When I returned to complete it the next evening, lots of people started arriving for a family concert (a local Wind Band) playing in the Amphitheater! I had not expected this, and it was a very different atmosphere! It turned out to be really fun. Lots of people stopped to look at what I was doing and make comments, or tell me their story; children were especially vocal and engaged. A girl told me she loved my painting and it ought to be in an art museum, and then she picked a clover and gave it to me as my award! Beautiful experiences!

Recent Oil award

Beauty Will Rise, oil on linen panel, 16 x 20 ins

This painting was awarded First Place in Oil Painting at the Wabash Valley Art Guild Spring Show in May 2024.

I took the photo 3 weeks after she had been bitten in the face by a dog, in which she lost part of her lower lip and now had a significant scar down her chin. She was five at the time, and has been a real trooper about the ordeal.

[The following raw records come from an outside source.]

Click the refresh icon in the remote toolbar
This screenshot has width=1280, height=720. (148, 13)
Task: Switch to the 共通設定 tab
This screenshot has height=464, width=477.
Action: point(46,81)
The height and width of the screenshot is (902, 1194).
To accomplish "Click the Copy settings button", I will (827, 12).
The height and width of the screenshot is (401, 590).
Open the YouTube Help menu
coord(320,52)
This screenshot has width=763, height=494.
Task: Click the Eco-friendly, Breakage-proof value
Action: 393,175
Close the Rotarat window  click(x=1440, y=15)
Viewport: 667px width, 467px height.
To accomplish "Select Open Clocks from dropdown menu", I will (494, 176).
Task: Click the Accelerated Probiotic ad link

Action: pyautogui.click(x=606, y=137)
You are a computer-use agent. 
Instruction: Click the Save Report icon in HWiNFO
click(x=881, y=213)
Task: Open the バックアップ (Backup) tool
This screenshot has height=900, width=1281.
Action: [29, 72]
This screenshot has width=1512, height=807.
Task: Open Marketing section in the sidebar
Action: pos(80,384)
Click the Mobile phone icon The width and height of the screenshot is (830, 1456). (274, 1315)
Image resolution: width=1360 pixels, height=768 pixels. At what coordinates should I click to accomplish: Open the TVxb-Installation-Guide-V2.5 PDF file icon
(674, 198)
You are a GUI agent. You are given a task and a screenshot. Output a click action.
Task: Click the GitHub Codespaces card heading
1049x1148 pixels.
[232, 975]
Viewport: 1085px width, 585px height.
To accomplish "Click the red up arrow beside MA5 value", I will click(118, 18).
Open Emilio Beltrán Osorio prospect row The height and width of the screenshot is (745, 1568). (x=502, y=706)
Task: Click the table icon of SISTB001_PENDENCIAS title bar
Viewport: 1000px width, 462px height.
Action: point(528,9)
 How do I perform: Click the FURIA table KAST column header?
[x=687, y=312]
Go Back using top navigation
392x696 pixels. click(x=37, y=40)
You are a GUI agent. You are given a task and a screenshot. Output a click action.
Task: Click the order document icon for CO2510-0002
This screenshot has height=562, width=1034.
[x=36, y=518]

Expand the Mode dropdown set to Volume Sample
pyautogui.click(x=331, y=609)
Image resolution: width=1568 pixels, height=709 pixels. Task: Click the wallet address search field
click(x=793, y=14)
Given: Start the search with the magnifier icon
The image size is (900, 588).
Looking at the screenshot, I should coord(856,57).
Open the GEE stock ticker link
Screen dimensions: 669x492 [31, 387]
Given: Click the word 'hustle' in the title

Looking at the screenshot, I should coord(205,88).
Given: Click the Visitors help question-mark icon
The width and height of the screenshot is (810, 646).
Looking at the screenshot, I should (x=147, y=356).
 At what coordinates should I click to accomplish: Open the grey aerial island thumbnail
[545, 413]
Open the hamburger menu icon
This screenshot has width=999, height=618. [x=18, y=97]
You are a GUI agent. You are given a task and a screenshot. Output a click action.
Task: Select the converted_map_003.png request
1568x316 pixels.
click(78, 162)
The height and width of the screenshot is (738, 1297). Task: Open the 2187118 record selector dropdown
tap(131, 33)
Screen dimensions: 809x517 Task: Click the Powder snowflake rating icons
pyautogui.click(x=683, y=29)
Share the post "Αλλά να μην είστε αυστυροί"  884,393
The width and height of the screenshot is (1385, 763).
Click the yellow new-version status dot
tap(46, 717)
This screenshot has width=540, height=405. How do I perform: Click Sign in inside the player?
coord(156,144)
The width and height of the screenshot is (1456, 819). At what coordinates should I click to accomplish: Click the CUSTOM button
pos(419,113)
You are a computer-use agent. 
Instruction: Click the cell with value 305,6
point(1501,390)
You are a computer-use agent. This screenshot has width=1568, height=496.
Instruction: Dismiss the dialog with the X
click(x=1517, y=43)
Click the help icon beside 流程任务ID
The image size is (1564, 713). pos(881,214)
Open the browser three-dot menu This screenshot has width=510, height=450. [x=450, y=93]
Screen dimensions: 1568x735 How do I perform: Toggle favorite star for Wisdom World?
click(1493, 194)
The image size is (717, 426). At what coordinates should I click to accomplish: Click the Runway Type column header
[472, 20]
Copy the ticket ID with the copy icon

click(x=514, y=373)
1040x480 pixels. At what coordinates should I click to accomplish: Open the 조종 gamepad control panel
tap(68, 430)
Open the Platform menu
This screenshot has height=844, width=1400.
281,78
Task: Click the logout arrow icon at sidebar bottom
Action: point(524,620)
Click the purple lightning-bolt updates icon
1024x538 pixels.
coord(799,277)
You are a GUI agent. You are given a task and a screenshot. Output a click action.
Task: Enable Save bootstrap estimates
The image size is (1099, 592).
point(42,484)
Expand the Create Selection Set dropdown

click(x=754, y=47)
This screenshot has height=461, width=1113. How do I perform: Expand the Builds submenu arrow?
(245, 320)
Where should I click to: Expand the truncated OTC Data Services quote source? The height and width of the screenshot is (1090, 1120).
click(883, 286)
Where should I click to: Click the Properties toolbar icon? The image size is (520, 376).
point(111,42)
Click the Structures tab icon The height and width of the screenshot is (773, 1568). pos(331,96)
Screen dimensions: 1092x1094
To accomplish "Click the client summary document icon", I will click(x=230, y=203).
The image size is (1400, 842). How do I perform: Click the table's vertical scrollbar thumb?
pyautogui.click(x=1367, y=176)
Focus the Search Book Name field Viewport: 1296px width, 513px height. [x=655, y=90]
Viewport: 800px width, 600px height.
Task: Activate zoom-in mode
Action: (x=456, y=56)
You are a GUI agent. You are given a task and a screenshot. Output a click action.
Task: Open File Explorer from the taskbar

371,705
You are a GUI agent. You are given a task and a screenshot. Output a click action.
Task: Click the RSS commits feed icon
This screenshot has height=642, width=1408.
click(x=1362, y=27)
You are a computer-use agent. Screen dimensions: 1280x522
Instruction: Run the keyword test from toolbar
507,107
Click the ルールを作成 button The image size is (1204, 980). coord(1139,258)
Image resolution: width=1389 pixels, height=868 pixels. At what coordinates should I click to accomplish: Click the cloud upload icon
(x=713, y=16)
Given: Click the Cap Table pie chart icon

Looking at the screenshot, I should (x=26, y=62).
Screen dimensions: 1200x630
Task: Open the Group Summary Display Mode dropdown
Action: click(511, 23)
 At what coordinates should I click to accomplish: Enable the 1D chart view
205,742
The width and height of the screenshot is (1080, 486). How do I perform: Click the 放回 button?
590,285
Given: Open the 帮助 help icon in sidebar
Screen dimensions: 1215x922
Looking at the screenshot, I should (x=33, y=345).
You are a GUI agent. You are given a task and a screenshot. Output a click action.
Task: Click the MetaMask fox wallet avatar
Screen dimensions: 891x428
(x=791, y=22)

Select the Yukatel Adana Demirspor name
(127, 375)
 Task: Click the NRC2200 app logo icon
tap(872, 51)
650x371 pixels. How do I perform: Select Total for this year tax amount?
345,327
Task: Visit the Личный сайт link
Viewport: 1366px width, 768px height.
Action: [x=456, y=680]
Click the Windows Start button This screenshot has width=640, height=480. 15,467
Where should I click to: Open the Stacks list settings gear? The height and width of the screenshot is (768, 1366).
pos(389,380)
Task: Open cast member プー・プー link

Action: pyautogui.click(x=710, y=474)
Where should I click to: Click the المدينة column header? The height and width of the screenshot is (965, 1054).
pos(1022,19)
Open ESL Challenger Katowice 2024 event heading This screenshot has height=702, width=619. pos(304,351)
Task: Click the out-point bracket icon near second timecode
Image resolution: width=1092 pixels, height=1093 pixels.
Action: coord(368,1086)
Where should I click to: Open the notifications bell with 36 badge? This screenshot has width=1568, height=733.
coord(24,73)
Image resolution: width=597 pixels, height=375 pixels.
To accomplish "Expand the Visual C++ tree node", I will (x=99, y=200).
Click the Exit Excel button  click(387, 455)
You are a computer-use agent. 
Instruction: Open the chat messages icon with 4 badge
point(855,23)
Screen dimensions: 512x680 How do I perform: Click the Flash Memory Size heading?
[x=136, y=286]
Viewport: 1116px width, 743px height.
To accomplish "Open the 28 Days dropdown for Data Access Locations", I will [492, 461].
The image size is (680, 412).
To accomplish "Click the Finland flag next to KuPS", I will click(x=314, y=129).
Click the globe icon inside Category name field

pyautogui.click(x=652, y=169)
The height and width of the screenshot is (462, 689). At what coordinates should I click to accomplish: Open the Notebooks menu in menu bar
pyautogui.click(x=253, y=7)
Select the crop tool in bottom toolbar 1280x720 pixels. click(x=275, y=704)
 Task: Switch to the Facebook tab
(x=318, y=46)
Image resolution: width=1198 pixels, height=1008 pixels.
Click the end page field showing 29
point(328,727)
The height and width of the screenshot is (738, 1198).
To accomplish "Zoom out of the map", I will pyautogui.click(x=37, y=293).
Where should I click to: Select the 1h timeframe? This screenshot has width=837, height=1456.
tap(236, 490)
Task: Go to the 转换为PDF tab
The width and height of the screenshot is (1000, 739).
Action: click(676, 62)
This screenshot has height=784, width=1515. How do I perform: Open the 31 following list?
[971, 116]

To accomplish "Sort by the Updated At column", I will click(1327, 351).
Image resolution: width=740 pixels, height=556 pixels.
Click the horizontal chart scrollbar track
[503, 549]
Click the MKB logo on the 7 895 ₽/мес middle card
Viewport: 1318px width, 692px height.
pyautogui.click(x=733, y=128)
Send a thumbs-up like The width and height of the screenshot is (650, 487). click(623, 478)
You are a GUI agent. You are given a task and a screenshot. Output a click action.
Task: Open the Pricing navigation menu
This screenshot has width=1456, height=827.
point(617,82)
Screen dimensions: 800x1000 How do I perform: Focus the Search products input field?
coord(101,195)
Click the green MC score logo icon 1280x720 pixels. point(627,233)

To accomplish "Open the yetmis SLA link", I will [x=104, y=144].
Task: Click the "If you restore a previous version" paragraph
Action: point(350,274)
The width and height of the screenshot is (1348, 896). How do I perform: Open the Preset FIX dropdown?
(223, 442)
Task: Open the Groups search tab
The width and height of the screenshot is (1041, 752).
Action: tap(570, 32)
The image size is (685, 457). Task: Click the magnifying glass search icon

I think the painting was my own therapy, to celebrate her continued beauty and character even after such an unpleasant event.

Another Self-portrait

Pastel on Pastelmat, 12x12ins.

This was from a screenshot I took of myself, while waiting during a video call. I liked the colors, and the different-than-usual head position.

The original photo
Composition ideas explored. I decided I liked the top right one best.

My pastel palette selected
Initial block-in, washed with rubbing alcohol; also showing my skin tone square and other necessary colors.
First layers. I worked over these, redefining, shaping and altering colors and values, until I reached the finished painting at the top of this post. Fun!

Painterly Portrait Course, Spring 2024

Self-portrait, 9 x 12 ins, pastel on Pastelmat
Photo taken by my sister. I was sitting by a north facing window: there was no other illumination.
Composition Explorations
Color choices and color study, 9 x 12
Placing the features by using comparative distances (with a skewer!) I am really glad to have improved at this skill from the teaching in the Painterly Portrait Course.
The color chart and underpainting (a thin layer of pastel in local colors, brushed with rubbing alcohol).